The role of type I diacylglycerol kinases (DGKs) in the regulation of insulin secretion was investigated in MIN6 β-cells. In intracellular Ca concentration ([Ca]) measurement experiments, 1 μM R59949, a type I DGK inhibitor, and 10 μM DiC, a diacylglycerol (DAG) analog, amplified 22.2 mM glucose-induced [Ca] oscillations in a protein kinase C (PKC)-dependent manner, whereas 10 μM R59949 and 100 μM DiC decreased [Ca] independent of PKC. High concentrations of R59949 and DiC attenuated voltage-dependent Ca channel currents. According to these results, 22.2 mM glucose-stimulated insulin secretion (GSIS) was potentiated by 1 μM R59949 but suppressed by 10 μM of the same. The DGKα inhibitor R59022 showed a similar dual effect.
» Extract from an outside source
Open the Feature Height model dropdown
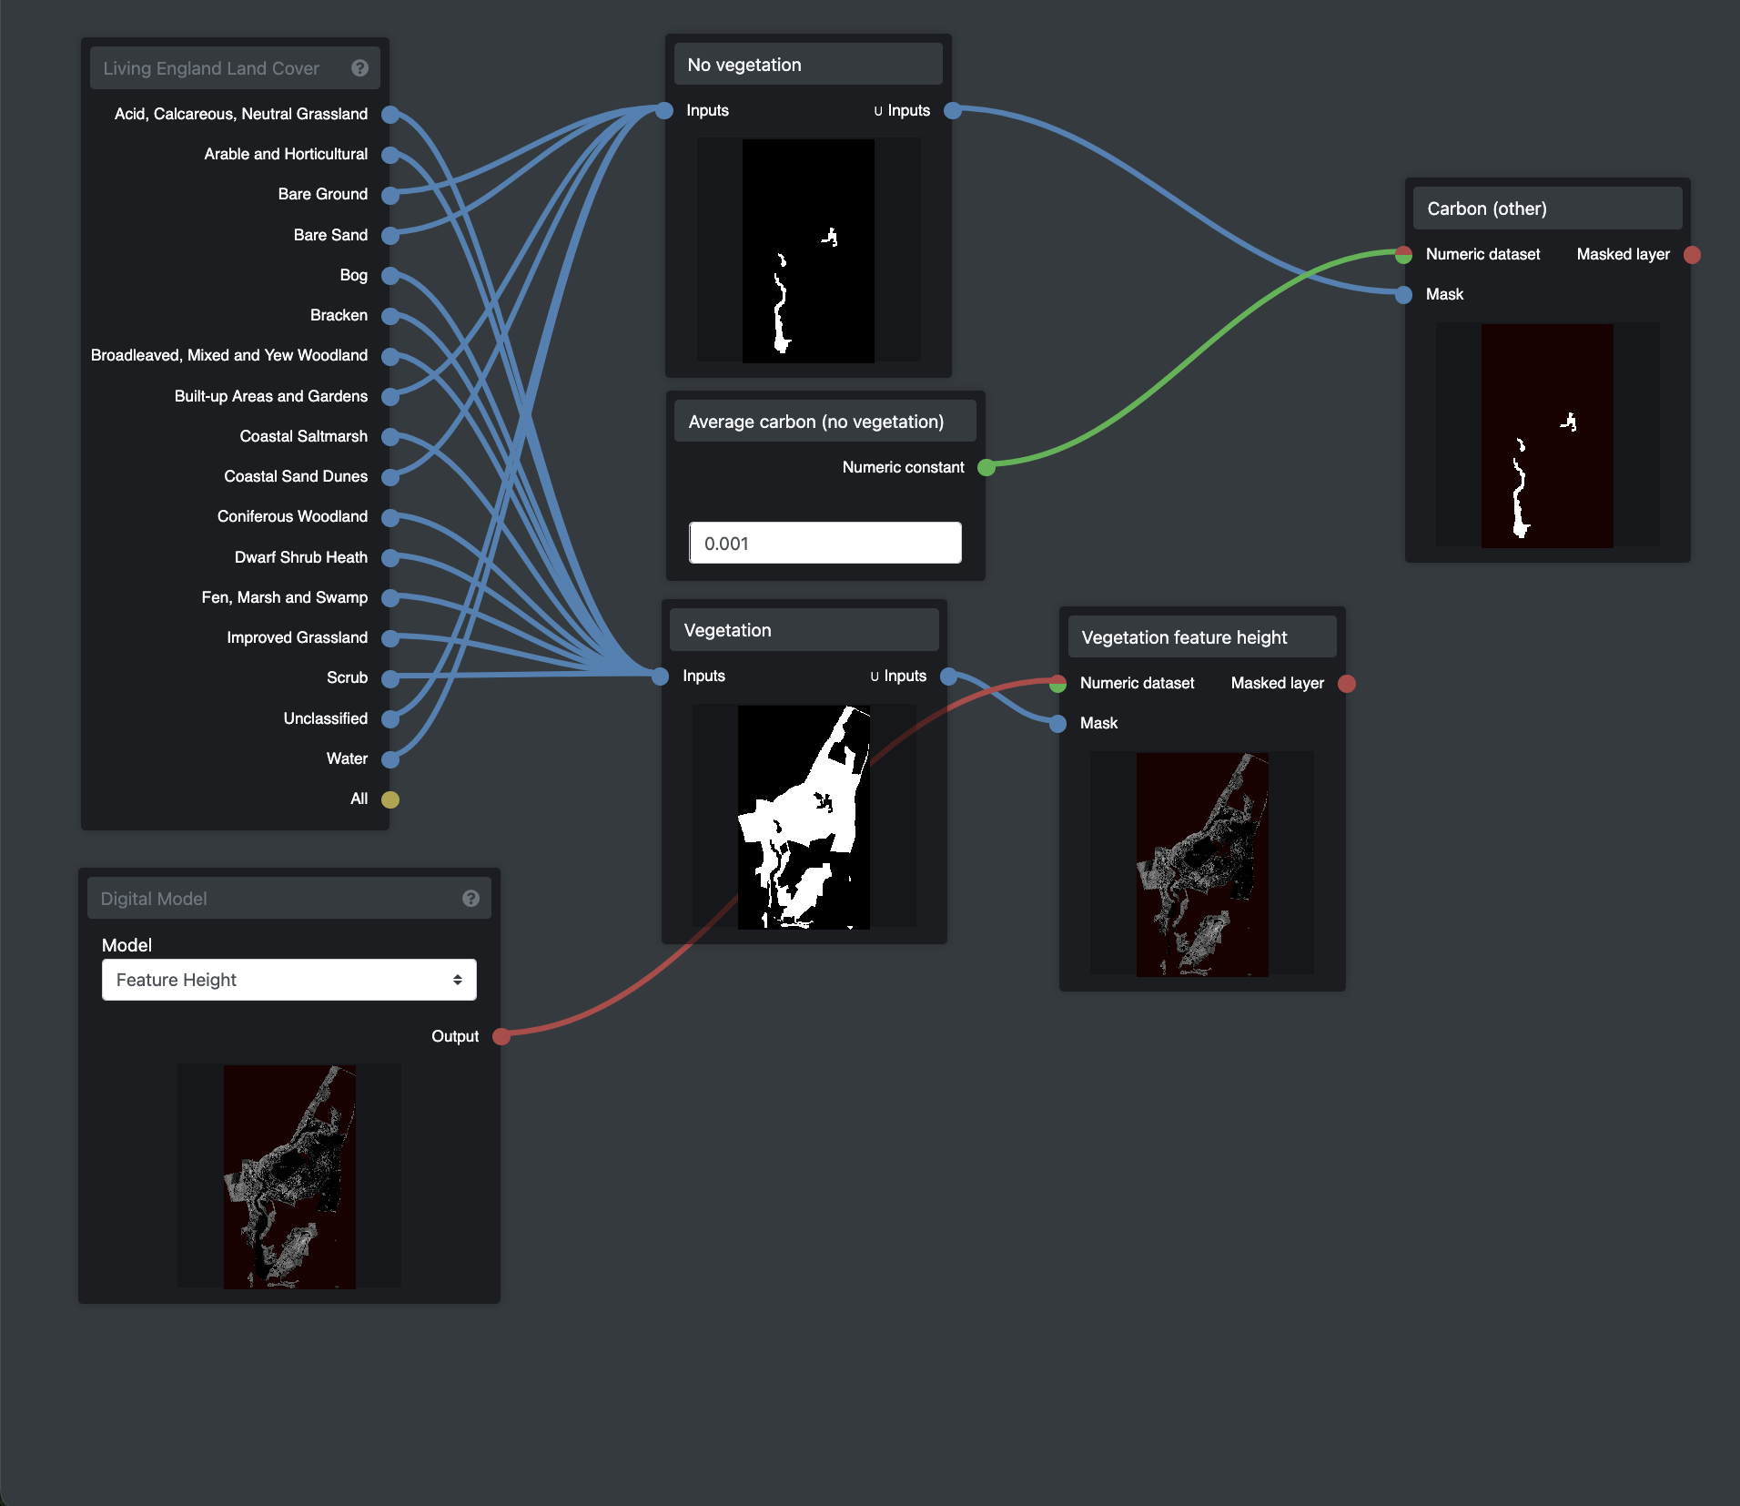1740x1506 pixels. 288,980
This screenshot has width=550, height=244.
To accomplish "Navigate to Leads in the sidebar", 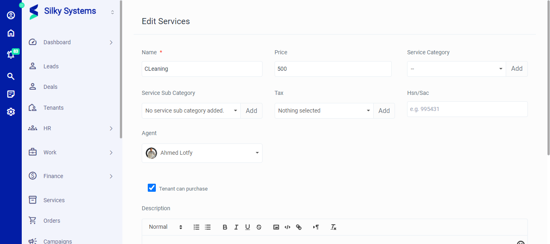I will (51, 66).
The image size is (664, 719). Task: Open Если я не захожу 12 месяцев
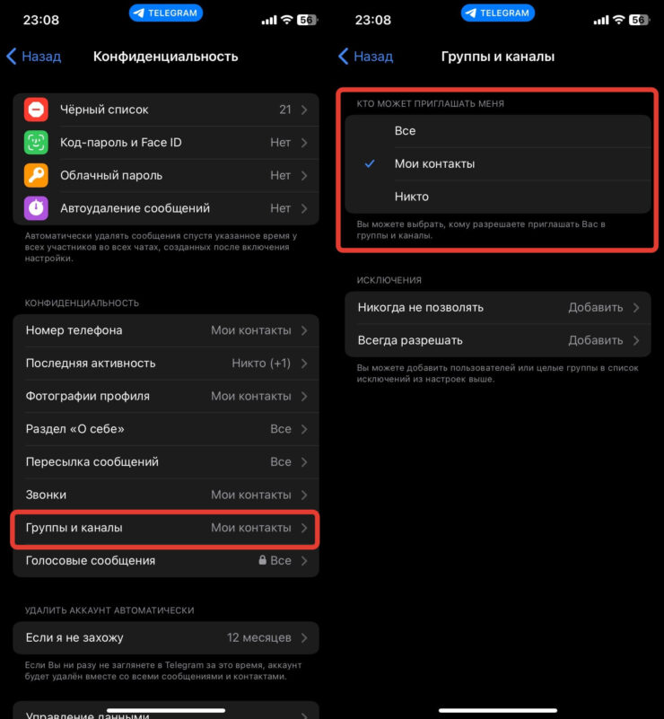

Conversely, DiC at 10 and 100 μM potentiated GSIS, although 100 μM DiC decreased [Ca]. These results suggest that DAG accumulated through declined type I DGK activity shows a dual effect on insulin secretion depending on the degree of accumulation; a mild DAG accumulation induces a PKC-dependent stimulatory effect on insulin secretion, whereas an excessive DAG accumulation suppresses it in a PKC-independent manner, possibly via attenuation of VDCC activity.